Sunday , January 29 2023

Enbridge Line 3 faces a new barrier, as the administration of the Minnesota Governor filed an appeal


The administration of the outgoing Governor of Minnesota, Mark Dayton, complained about the approval of the state regulatory committee on the Enbridge Energy plan to replace its old oil pipeline line 3 in the country.

The Ministry of Trade in Minnesota has announced that the commission for utility services has made a wrong decision, since Enbridge, headquartered in Calgary, did not present, and the panel did not correctly assess the type of long-term oil demand forecast required by the state law.

Dayton, who leaves the office on January 7, says in a statement that she strongly supports the appeal.

He said that Enbridge "failed to show that the Minnesota needs this pipeline to meet our future demand for oil.
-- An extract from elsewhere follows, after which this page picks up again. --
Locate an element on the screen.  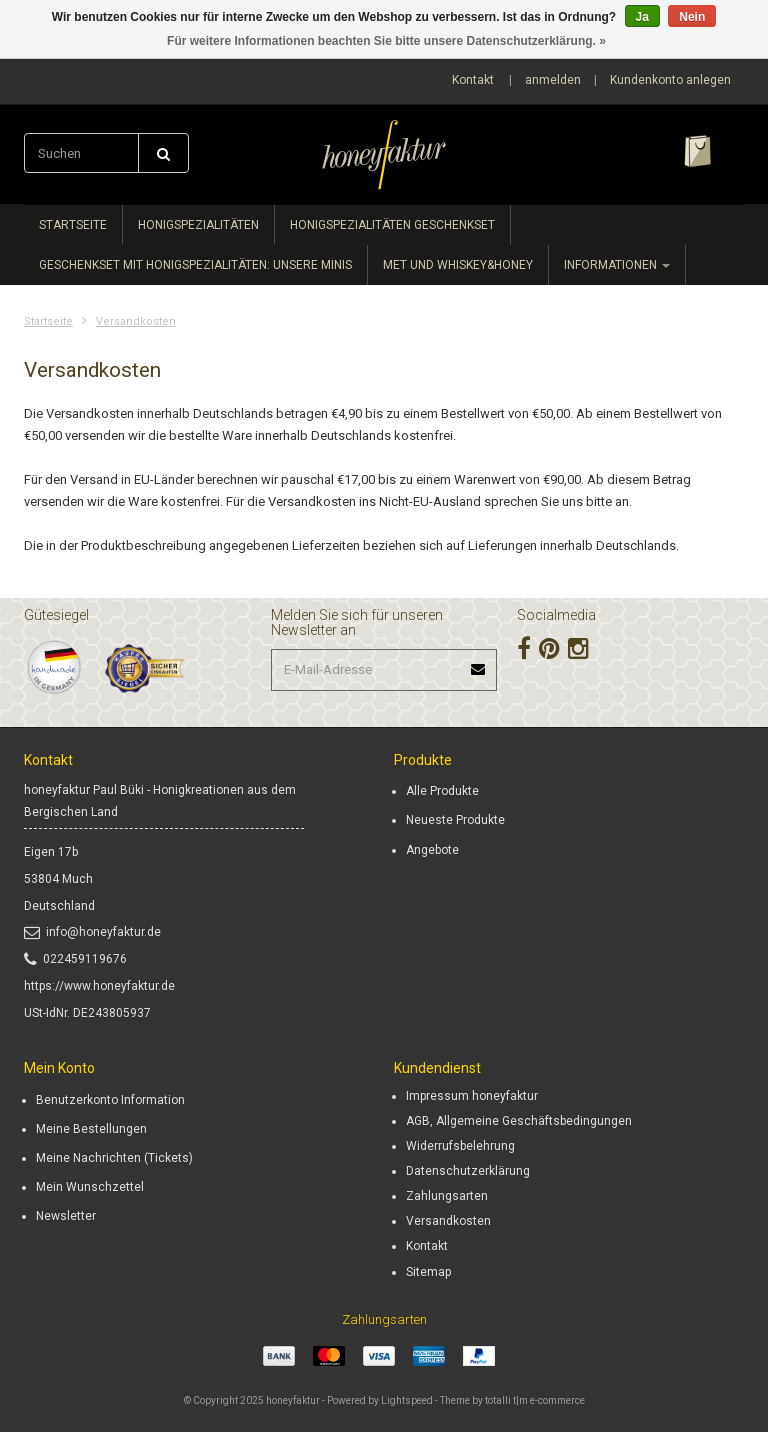
Datenschutzerklärung is located at coordinates (468, 1171).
In fact, most of the products will flow through our state to supply other countries and countries."

Line 3, built in the sixties, crosses the northern Minnesota and the North Dakota corner on the road from Alberta to Enbridge's terminal in Superior, Wisconsin.

Line 3 is the largest oil pipeline project in the history of Enbridge. A project of 1,659 kilometers would carry oil from a terminal near Hardisti, Alta., Via North Minnesota to Superior, Vis. (CBC)

Enbridge says it is increasingly vulnerable to corrosion and cracking and can only carry half of its original capacity.

Organic, autochthonous groups also fight against the project

Environmental and indigenous groups fighting this project claim that the replacement will accelerate climate change because it will bear Canadian oil and oil, which generates more carbon dioxide that heats the climate during the production process than conventional oil.

They also say they are risking oil spills in the Mississippi River region, including untouched waters in which Ojibve reaps wild rice.

These groups filed complaints earlier this week and welcomed the Ministry of Commerce's decision to join them.

The PUC decided this year to issue a certificate of need and permission for the road to the project. She unanimously confirmed that she approved last month's certificate of need and permission for the route last week, allowing her opponents to appeal to the Appellate Court in Minnesota.

"Very disappointing and wrong": Enbridge

Enbridge spokeswoman Judy Kellner said in a statement that Dayton's statement was "very disappointing and wrong" and that the claims of his ministry of trade "were not corroborated by the evidence or Minnesota law."

Kellner said that Enbridge gave multiple, detailed forecasts that show that there will be a need for renewed capacity to replace line 3 in the coming years, and that Enbridge believes the courts will confirm the PUC decisions.

While Dayton appointed all five members of the commission, the committee works independently.

Enbridge says that line 3, built in the 1960s, is increasingly subject to corrosion and cracking and can only carry half of its original capacity. In this photo, Enbridge workers are welding pipes in Manitoba in 2018. (John Woods / Canadian Press)

The PUC has issued a statement stating that it stands on its decision to approve a confirmation of the need, a central issue in the appeals lodged this week. Separate license applications for the route are expected later.

"The Commission based its decision in this proceeding on the applicable law and full evidence after the strong contribution and participation of the parties and the public," the panel said.

In the Minnesota, preparations for construction are in progress, and short segments in Viscounts and North Dakota are already working.

Enbridge expects to complete work in Canada by 1 July and put a full replacement into service in late 2019.